Ma questa politica spregiudicata della Lega quanto ci costa in vittime? Un conto è quando si faceva della propaganda, altra cosa è quando, come adesso, si prendono decisioni che provocano vittime, direttamente o indirettamente (tramite la delega alla marina libica della gestione dei soccorsi in mare e della detenzione nei centri in Libia). Succede sempre così, dopo anni ci si pente e si fanno omaggi alle vittime con fiumi di persone alle commemorazioni. Al momento invece ci si chiude gli occhi e il naso e con un’alzata di spalle si è disposti ad accettare tutto e ad affrontare un nuovo giorno nella stessa maniera del precedente.

Ma che umanità è quella che piange ancora per l’olocausto degli Ebrei e non per quello dei Palestinesi, dei siriani, degli armeni, degli yemeniti, degli eritrei, dei sudanesi, dei congolesi e dei migranti di tante nazionalità che muoiono oggi ed ancora domani e domani ancora?

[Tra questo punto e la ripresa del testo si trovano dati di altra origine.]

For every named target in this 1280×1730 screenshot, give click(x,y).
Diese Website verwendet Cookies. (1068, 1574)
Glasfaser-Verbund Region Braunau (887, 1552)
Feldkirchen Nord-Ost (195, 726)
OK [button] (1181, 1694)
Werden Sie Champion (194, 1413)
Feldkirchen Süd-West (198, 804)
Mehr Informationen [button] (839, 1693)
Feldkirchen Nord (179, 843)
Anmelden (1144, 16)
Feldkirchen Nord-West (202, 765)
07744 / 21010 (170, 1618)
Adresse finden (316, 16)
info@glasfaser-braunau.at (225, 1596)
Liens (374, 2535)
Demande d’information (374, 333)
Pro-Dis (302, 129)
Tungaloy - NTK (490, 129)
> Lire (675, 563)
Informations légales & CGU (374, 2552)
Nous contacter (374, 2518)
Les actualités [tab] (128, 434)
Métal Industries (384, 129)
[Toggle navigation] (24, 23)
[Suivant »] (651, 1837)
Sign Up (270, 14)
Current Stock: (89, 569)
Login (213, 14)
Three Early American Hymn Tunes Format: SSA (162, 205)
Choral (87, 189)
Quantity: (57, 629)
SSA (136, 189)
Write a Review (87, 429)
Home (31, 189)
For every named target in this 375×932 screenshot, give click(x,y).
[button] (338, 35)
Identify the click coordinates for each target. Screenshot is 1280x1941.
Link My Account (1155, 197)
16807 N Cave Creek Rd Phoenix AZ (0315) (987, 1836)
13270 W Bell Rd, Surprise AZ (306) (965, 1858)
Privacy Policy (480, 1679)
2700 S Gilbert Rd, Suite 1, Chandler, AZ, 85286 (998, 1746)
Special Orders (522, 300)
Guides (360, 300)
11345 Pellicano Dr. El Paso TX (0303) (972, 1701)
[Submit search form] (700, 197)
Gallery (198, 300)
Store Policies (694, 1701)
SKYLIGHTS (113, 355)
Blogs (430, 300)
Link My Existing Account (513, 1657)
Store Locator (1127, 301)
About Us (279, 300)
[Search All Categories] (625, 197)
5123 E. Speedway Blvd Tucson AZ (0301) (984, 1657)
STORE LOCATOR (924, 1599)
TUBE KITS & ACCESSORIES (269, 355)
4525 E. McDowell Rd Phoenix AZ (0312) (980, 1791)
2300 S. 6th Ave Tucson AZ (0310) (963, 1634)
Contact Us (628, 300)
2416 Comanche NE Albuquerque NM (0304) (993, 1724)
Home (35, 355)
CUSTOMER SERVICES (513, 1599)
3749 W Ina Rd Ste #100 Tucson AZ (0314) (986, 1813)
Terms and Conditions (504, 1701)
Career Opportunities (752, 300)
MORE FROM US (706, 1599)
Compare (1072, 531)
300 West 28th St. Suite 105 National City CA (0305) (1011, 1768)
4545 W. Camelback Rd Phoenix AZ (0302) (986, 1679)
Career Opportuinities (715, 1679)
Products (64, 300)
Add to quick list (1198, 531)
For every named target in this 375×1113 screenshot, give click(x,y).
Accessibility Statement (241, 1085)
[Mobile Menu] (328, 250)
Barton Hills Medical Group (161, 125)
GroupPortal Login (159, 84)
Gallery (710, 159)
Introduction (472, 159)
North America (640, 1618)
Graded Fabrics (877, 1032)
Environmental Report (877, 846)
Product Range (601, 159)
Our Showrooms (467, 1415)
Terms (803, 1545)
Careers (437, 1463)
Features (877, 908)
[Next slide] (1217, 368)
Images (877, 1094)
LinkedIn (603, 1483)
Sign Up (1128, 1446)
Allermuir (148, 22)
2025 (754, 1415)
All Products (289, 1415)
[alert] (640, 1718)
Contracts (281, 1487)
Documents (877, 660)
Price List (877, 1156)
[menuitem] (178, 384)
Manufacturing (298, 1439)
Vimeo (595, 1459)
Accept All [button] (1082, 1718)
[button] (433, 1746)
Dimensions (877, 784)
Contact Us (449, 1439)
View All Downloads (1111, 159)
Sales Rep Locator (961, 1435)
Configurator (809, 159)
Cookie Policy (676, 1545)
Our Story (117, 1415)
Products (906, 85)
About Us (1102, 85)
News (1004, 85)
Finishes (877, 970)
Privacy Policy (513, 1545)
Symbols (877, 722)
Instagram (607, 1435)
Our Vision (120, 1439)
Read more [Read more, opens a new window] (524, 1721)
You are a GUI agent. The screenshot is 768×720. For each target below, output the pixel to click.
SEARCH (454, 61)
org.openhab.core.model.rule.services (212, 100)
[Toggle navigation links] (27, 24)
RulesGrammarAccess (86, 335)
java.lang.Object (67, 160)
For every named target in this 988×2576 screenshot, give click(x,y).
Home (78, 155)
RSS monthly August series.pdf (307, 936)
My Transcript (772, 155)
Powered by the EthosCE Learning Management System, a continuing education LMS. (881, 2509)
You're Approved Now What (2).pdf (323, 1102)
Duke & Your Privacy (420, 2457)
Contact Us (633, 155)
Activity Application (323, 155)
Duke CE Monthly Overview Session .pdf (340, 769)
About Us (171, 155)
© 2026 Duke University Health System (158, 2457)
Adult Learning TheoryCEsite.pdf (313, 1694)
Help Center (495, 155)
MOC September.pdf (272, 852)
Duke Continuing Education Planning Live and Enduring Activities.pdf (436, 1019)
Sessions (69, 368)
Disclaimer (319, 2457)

Mi chiedo infine, se i migranti cambiassero pelle: se fossero tedeschi, francesi, olandesi, russi, inglesi, spagnoli ecc.??? Continueremmo con la stessa scusa: non possiamo ospitare tutta l’Europa in Italia. Come potremmo tenerli fuori? Forse allora rimpiangeremmo di non aver accolto i migranti economici africani, meno pretenziosi, meno referenziati, meno ingombranti e meno arroganti. Allora ci accorgeremmo che col nostro razzismo economico, siamo diventati noi migranti economici. L’emigrazione economica italiana è già una realtà:  285.000 persone hanno cercato fortuna all’estero solamente nell’anno 2016.

Ma l’immigrazione dall’Europa verso l’Italia non è detto che sia un’ipotesi del tutto infondata. Con la svendita di tante imprese, anche statali, a stranieri, non potrebbe essere che per le nuove assunzioni preferiscano connazionali piuttosto che italiani?